The 'valley' in the response is centered directly at the center frequency so we get maximum cut. Because of the high Q (limited also by inductor series resistance) the slope just to the right or left of the center frequency is quite steep (sharp response). With small component variation, the notch tunes to a slightly different frequency, which means now at the center frequency the cut isnt as deep. It's quite dramatic too. With a Q of 500 and component C variation of only 1 percent we can see a +20db increase in the amplitude at the original center frequency. For example, with that 300kHz parallel tuned part tuned to exactly 300kHz and some small inductor series resistance we might see a cut of -70db, but with a change in capacitance of only 1 percent the cut at 300kHz is only about -50db because the notch moves to the left or right of the 300kHz center frequency. This of course means we dont get rid of as much of the unwanted signal as we wanted to.

It's pretty well known that high Q tuned circuits are less stable frequency wise and im sure a quick search would tell more about this. In radio it is considered harder to tune but more selective. It's harder to tune because even a small variation in a component shifts the notch or peak, and if the peak is sharp (as in high Q) we quickly loose the characteristic we were after in the first place by using a high Q. This would mean for example that we would be turning the variable cap in one direction and with just a tiny twist we'd jump past the required center frequency, then turning back the other way we'd jump past it in the other direction, etc., so we'd be turning it back and forth trying to twist it less and less so we get it right on. This also means more temperature dependence too so the notch (or peak) would drift.
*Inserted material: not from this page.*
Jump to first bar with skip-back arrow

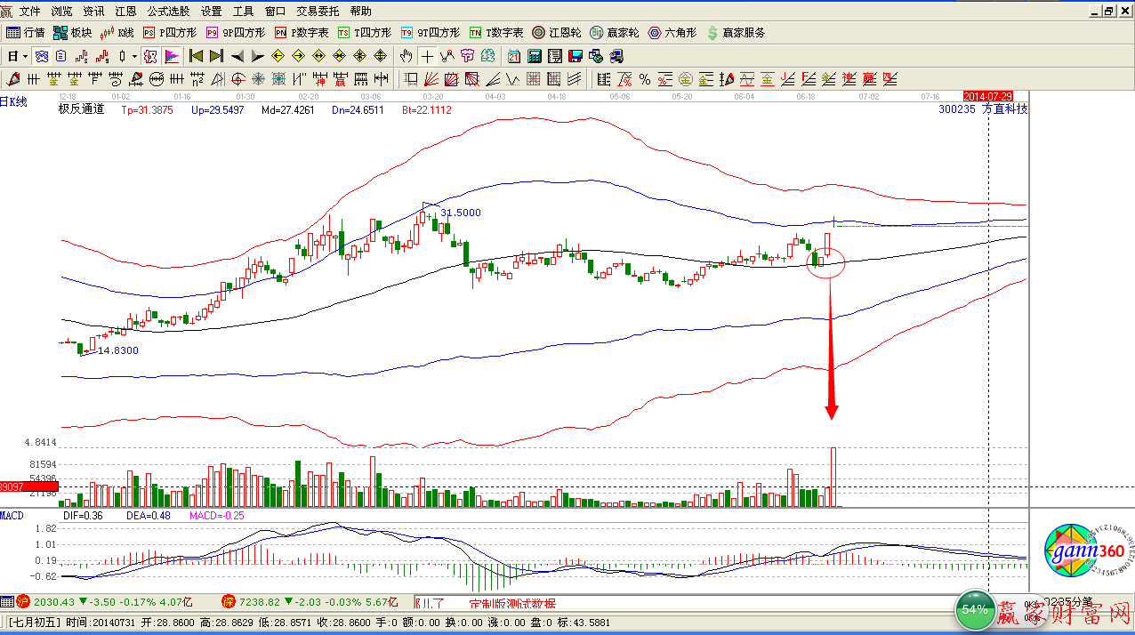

With a low Q the notch still drifts, but it doesnt matter as much because the response is more flat so we dont loose as much cut (or gain).

 

[The Electrician]

Hi again Electrician,

I wasnt really talking about the original circuit, but the same rule of thumb would apply...

I knew you weren't talking about the original circuit; I was just wondering why you hadn't discussed the problem of high Q with respect to it.

 

[MrAl]

Hi again,


Oh ok
I guess i just assumed that anything with high Q might present a practical problem.
I have a feeling this is a homework assignment that comes up now and then.